Available data START

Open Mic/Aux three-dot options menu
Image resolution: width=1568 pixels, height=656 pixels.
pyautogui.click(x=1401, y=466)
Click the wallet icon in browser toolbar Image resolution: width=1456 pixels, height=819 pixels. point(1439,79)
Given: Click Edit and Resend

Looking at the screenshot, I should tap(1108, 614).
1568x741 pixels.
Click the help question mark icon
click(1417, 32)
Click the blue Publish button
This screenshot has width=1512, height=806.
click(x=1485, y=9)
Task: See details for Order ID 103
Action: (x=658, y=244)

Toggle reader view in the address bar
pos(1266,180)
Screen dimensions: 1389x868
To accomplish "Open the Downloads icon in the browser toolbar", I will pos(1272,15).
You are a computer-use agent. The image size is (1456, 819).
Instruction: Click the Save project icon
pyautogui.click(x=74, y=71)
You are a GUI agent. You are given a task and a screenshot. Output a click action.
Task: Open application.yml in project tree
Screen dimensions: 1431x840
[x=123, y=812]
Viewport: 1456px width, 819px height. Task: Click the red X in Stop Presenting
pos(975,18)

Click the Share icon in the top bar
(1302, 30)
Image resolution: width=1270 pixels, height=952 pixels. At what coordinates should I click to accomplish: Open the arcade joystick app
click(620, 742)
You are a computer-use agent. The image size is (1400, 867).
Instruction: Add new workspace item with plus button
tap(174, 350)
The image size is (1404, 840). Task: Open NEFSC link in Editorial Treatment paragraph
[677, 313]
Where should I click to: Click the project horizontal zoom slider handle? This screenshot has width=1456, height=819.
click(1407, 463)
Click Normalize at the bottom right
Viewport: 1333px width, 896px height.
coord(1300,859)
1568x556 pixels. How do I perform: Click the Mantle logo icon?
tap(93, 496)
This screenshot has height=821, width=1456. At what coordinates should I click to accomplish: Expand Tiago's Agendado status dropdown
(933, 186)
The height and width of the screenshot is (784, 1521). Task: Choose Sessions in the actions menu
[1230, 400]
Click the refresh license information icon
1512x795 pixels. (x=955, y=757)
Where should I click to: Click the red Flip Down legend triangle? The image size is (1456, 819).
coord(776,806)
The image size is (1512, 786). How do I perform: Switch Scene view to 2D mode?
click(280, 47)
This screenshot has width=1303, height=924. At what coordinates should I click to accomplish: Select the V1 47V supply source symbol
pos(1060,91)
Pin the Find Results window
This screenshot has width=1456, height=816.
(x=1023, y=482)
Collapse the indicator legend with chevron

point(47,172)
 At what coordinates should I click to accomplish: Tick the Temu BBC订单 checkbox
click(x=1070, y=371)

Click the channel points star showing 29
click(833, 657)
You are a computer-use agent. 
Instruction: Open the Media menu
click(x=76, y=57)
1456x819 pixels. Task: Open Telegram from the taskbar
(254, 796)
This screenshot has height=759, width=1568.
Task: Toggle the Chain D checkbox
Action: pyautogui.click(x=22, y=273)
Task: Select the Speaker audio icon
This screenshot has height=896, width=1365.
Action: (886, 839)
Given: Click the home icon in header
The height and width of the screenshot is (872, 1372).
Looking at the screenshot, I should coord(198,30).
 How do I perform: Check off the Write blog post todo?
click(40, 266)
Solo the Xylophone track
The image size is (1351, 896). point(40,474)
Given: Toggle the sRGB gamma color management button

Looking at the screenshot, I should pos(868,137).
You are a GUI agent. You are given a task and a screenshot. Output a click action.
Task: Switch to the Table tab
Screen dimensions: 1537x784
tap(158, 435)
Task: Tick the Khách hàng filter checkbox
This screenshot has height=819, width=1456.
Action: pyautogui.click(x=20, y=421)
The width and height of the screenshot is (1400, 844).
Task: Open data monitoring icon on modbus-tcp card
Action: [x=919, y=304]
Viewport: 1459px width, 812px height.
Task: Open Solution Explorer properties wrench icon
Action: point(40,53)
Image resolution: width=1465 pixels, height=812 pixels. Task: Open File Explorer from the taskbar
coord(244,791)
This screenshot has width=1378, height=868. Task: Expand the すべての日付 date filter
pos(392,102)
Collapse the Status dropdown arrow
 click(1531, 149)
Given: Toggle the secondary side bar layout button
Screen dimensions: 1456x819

Available data END

▶ _Your task_
Select and copy every line from the records that includes the word "computer".

▶ _Answer to this task_
You are a computer-use agent. The image size is (1456, 819).
You are a computer-use agent. The image size is (1400, 867).
You are a computer-use agent. 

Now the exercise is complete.